*Your tasks*.
**A)** Answer these questions from the passage on color calibration:
(i) What should the regular white balance module be set to before using the CAT?
(ii) Which option in the "adaptation" setting is there for testing and debugging?
(iii) What does the passage say temperature + tint are?
**B)** Translate this sentence from the color calibration passage into French: "So the default settings will be fully functional to start with, and adapted to each picture."
**C)** Return everything in the color calibration passage from "Why is there" down to "coefficients. Nothing more.", copied verbatim.

BTW, the colorfulness vs. brightness tabs use the same algo as filmic v4, brightness defines a chroma-preserving exposure boost based on the original pixel values, and colorfulness massages the ratios. For example, if you want to darken the pixels which have a high blue component and brighten the ones having a high red component, here you go :
Back to the CAT now. To use it, you need first to set the regular white balance module to camera reference (D65):
Then, the default parameters of the color calibration will:
- read the raw EXIF to fetch the scene white balance set by the camera,
- adjust this setting with the reference white balance used in white balance module,
- adjust this setting again with the input color profile in use (only the standard matrix).
So the default settings will be fully functional to start with, and adapted to each picture.
Why duplicate the WB setting ?
Well, the high-quality CAT need demosaiced RGB pixels. But most demosaicing algos rely on a chroma/luma separation that itself needs a WB applied before, otherwise chroma means nothing and demosaicing blows up.
So we need a raw WB before demosaicing, that can only by low quality because we have only one primary color per pixel, and high quality CAT can only be on demosaiced signal. See the problem ? So, sorry for bad workflow, but pixel-correctness first.
What is the difference between low and high quality WB ?
Actually, white balance is only part of the chromatic adaptation transform. Chromatic adaptation aims at predicting how all surfaces, in the scene, would look like if they had been lit by another illuminant. What we actually want to predict is how those surfaces would have looked like if they had been lit by the same illuminant as your monitor. While white balance aims only at ensuring whites are really whites, that is R = G = B, and doesn’t really care about the rest of the color range.
So CAT is WB performed in a specially designed RGB space : the CAT space. You will find several of the best in the “adaptation” setting : CAT16 from the CIECAM 2016 color model, Bradford linear from the ICC v4 and non-linear, and XYZ (which is there for testing and debugging, it’s not very good). The whole module will work in the CAT space chosen there. In the R, G, and B tab, the background colors of the sliders are actually the primary colors of the CAT spaces, so you can have an idea what they look like once projected to sRGB.
Why is there no tint ?
The tint is a big fat lie that every software tells you. It’s the most stupid piece of GUI ever and a wrong use of physical models.
All we need to perform chromatic adaptation is the color of the illuminant, expressed as a good old RGB value, but in the CAT space. We use each component of the illuminant color to rescale the corresponding component of each pixel. You may find these coefficients in the old WB module too :
Temperature + tint are only a GUI to precompute these 3 coefficients. Nothing more.

Dataset items:

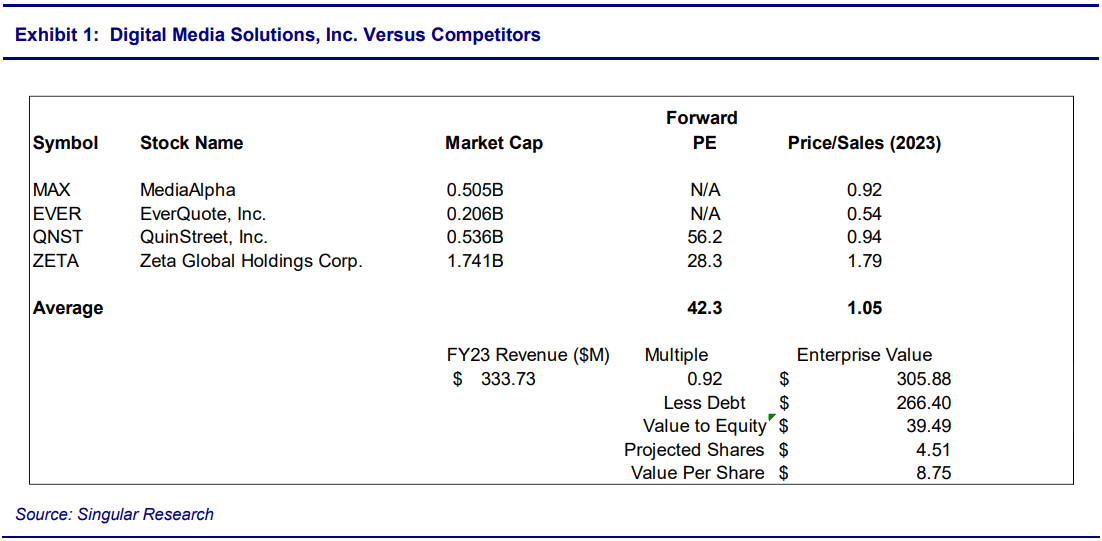1102x541 pixels.
Task: Select the 1.741B market cap value
Action: pos(475,262)
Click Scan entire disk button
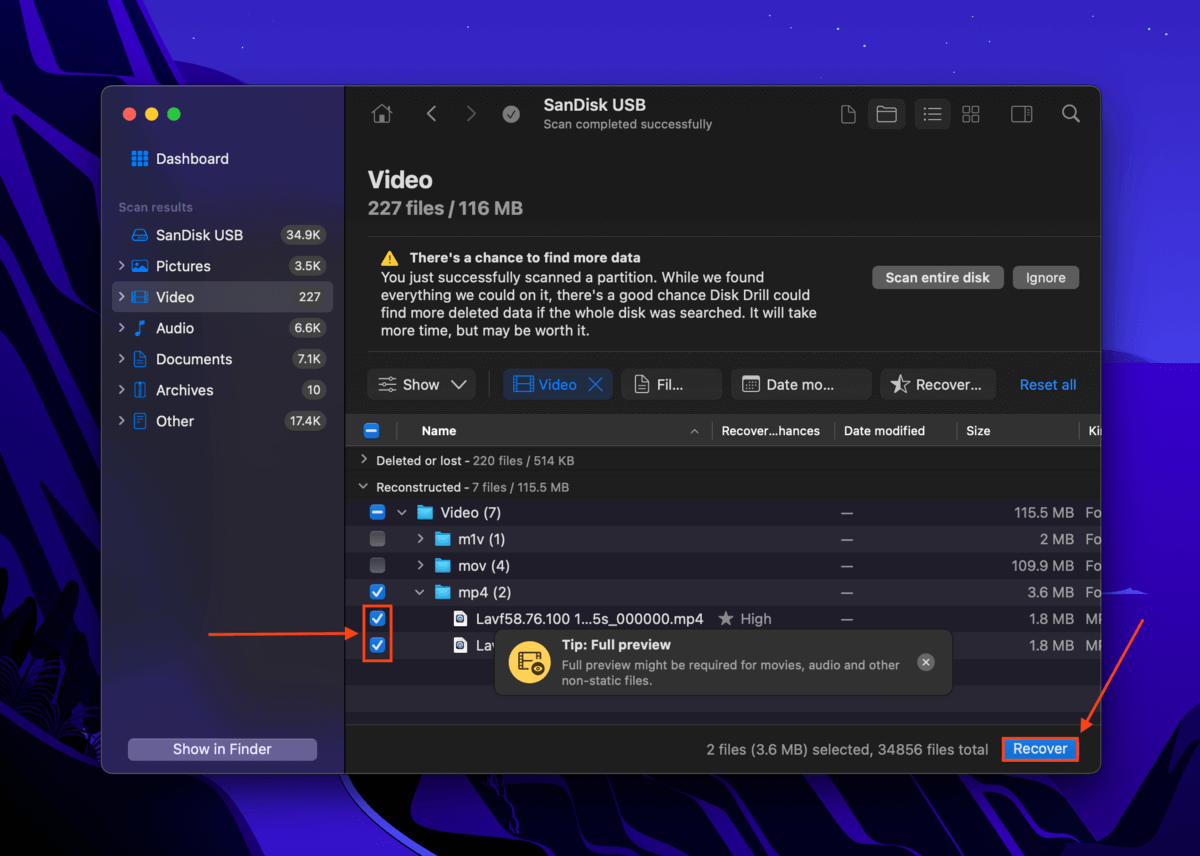The image size is (1200, 856). [x=937, y=278]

*Solutions to each task*.
**A)**
(i) Camera reference (D65).
(ii) XYZ.
(iii) Only a GUI to precompute the 3 coefficients.

**B)** Ainsi, les réglages par défaut seront pleinement fonctionnels dès le départ, et adaptés à chaque image.

**C)**
Why is there no tint ?
The tint is a big fat lie that every software tells you. It’s the most stupid piece of GUI ever and a wrong use of physical models.
All we need to perform chromatic adaptation is the color of the illuminant, expressed as a good old RGB value, but in the CAT space. We use each component of the illuminant color to rescale the corresponding component of each pixel. You may find these coefficients in the old WB module too :
Temperature + tint are only a GUI to precompute these 3 coefficients. Nothing more.